We can also get the mean squared error using scikit-learn’s mean_squared_error method and comparing the prediction for the test data set (data not used for training) with the ground truth for the data test set:

In [26]:
from sklearn.metrics import mean_squared_error

y_predict = regression_model.predict(X_test)

regression_model_mse = mean_squared_error(y_predict, y_test)

regression_model_mse

12.230963834602674

In [27]:
import math

math.sqrt(regression_model_mse)

3.4972794904900972

So we are an average of 3.50 mpg away from the ground truth mpg when making predictions on our test set.

We can use our model to predict the miles per gallon for another, unseen car.

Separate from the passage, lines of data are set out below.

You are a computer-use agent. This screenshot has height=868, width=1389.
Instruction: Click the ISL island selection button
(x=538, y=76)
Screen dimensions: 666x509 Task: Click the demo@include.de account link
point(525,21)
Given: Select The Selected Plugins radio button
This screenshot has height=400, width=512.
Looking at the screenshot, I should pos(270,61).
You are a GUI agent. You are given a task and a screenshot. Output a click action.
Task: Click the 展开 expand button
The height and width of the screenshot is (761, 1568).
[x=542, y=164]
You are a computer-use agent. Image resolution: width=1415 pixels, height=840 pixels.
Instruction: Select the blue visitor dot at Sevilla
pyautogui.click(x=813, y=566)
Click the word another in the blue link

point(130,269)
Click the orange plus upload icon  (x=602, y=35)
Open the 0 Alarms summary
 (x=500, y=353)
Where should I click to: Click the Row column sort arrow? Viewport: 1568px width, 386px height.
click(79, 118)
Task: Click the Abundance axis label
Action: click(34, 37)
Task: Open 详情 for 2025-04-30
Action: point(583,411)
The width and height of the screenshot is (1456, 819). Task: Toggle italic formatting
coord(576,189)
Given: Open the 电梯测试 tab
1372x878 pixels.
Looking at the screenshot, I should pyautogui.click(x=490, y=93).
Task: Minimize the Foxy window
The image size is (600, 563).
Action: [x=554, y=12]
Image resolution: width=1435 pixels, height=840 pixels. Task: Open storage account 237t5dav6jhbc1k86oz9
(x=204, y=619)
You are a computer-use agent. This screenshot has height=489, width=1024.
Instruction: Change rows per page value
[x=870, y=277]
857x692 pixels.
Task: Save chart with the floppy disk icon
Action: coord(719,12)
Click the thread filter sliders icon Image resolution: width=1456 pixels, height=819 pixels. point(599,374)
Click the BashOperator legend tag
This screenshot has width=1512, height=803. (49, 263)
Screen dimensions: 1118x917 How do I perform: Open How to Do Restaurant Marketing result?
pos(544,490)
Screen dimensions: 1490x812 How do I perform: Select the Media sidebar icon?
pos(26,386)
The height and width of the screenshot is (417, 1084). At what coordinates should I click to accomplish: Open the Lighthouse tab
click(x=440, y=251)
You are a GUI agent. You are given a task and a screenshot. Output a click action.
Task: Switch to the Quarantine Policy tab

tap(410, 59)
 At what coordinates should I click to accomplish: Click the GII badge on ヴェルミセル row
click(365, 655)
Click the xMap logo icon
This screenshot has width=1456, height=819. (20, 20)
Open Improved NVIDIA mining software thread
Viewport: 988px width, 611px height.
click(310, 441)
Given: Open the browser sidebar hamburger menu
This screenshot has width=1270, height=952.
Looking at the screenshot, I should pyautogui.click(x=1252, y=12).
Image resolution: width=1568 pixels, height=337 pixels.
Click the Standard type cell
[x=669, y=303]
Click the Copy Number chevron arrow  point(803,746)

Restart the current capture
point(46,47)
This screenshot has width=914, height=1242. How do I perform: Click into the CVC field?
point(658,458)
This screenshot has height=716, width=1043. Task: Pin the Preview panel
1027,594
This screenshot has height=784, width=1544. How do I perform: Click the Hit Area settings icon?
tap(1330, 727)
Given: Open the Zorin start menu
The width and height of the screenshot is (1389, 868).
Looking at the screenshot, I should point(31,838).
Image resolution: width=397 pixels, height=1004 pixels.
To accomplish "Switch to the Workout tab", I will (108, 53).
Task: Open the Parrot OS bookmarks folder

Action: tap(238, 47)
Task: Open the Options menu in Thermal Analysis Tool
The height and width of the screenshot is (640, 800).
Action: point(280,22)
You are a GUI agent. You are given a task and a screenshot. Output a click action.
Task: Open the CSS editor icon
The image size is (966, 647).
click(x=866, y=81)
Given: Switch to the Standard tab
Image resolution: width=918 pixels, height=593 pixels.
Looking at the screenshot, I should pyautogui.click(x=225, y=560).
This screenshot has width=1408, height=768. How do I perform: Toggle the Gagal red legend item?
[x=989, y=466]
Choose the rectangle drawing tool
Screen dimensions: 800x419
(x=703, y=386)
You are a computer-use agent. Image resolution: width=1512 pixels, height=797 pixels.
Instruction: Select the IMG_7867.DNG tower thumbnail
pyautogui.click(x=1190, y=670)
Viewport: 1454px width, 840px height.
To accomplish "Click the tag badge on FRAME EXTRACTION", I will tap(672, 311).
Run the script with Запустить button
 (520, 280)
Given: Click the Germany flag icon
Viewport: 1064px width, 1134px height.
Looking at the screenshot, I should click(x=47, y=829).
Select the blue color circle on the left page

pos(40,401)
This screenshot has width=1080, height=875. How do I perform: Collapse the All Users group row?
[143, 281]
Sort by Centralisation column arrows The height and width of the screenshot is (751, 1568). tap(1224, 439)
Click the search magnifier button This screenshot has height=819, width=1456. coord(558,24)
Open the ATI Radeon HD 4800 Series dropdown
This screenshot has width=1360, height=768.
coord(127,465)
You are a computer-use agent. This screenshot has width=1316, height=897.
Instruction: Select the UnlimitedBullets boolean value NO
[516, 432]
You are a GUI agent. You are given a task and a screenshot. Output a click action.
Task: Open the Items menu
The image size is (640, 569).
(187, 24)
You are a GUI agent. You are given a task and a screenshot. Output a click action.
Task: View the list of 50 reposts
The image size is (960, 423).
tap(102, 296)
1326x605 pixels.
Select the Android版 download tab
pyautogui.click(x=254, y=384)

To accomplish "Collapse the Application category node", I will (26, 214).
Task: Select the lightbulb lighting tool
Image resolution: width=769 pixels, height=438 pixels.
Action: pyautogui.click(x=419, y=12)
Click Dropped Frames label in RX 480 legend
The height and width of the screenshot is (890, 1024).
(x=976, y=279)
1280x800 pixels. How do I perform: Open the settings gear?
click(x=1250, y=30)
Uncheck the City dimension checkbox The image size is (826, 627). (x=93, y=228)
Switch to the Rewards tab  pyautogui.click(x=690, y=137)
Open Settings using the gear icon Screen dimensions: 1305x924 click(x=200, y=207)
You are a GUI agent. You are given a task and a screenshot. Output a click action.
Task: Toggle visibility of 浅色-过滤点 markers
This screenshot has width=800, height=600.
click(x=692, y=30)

Let’s give it a go on the following:

Cylinders – 4
Displacement – 121
Horsepower – 110
Weight – 2800
Acceleration – 15.4
Year – 81
Origin – Asia

In [28]:
regression_model.predict([[4, 121, 110, 2800, 15.4, 81, 0, 1, 0]])

array([[28.6713418]])

The car above is the information for a Saab 900s and it turns out that this is quite close to the actual mpg of 26 mpg for this car.